«Eine Fusion ist ein Kopf- und nicht ein Herzentscheid»

Auf dieses Jahr hin haben sich zwölf St. Galler Gemeinden einer anderen angeschlossen. Mit Sevelen und Buchs soll das Fusionsfieber gleich weitergehen. Wir haben bei der ersten Generation von Fusionsgemeinden nach Erfahrungen gefragt.

Bauernhof im Toggenburg Bild in Lightbox öffnen.

Bildlegende: Nach einer Fusion bleiben viele Einwohner mehr mit den Dörfern verbunden als mit der neuen Gemeinde. SRF

Auf Jahresbeginn 2009 hatten sich St. Peterzell, Mogelsberg und Brunnadern zur Gemeinde Neckertal zusammengeschlossen. «Die Fusion hat die Strukturen verschlankt und den Aufwand vermindert», sagt Gemeindepräsidentin Vreni Wild heute. Man habe erreicht, was man sich vorgenommen hatte. Das Leben spielt sich aber weiterhin in den einzelnen Dörfern ab. Emotional seien die Einwohnerinnen und Einwohner deshalb weniger mit der Gemeinde, sondern mit ihrem Dorf verbunden.

Auch in Rapperswil-Jona leben die Einwohner der beiden Stadtteile noch unterschiedliche Mentalitäten, glaubt Stadtpräsident Erich Zoller. Das zeige sich bei Abstimmungen.

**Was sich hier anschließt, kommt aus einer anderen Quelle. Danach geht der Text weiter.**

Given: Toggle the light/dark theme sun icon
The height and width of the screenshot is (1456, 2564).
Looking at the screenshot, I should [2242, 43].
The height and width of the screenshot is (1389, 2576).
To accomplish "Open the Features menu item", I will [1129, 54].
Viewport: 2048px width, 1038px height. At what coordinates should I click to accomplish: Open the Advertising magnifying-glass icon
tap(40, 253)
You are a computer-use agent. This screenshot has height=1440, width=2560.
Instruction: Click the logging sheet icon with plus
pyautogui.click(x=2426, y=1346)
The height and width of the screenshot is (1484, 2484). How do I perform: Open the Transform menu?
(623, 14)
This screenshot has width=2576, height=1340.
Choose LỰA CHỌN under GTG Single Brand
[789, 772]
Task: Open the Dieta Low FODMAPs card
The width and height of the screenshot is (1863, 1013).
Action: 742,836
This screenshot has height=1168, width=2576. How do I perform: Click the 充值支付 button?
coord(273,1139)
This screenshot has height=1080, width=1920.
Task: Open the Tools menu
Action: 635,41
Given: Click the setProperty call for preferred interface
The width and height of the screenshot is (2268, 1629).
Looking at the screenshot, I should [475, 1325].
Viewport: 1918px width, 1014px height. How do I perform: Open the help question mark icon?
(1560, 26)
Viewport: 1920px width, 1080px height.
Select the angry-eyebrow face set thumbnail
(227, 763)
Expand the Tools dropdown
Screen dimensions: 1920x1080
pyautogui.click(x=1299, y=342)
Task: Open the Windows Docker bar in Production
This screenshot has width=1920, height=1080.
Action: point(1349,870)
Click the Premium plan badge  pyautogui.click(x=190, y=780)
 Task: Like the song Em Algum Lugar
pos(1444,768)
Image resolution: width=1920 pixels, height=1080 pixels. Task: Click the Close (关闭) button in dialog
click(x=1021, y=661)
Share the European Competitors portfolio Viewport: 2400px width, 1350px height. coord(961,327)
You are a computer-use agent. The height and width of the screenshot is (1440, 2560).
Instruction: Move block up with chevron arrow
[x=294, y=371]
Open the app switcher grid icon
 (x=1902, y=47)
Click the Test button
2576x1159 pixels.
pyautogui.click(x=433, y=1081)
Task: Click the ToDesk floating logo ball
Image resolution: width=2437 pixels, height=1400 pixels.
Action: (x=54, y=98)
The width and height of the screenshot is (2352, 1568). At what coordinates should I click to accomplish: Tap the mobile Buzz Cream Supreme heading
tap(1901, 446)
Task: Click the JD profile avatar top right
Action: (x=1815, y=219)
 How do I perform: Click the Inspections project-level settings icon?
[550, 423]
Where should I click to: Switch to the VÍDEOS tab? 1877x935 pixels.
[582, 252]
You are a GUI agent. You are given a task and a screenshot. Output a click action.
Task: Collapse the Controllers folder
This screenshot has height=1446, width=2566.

Eine Fusion sei aber auch eher ein rationaler, denn ein emotionaler Entscheid. «Die Fusion war für uns finanziell nicht sehr lukrativ. Aber sie vereinfacht die Planung grosser Schritte, wie der neuen Verkehrslösung», so Zoller. Er glaubt, es dauert noch einige Jahre, bis die Stadt nicht nur im Namen und auf dem Papier, sondern auch in den Köpfen der Bewohner fusioniert ist.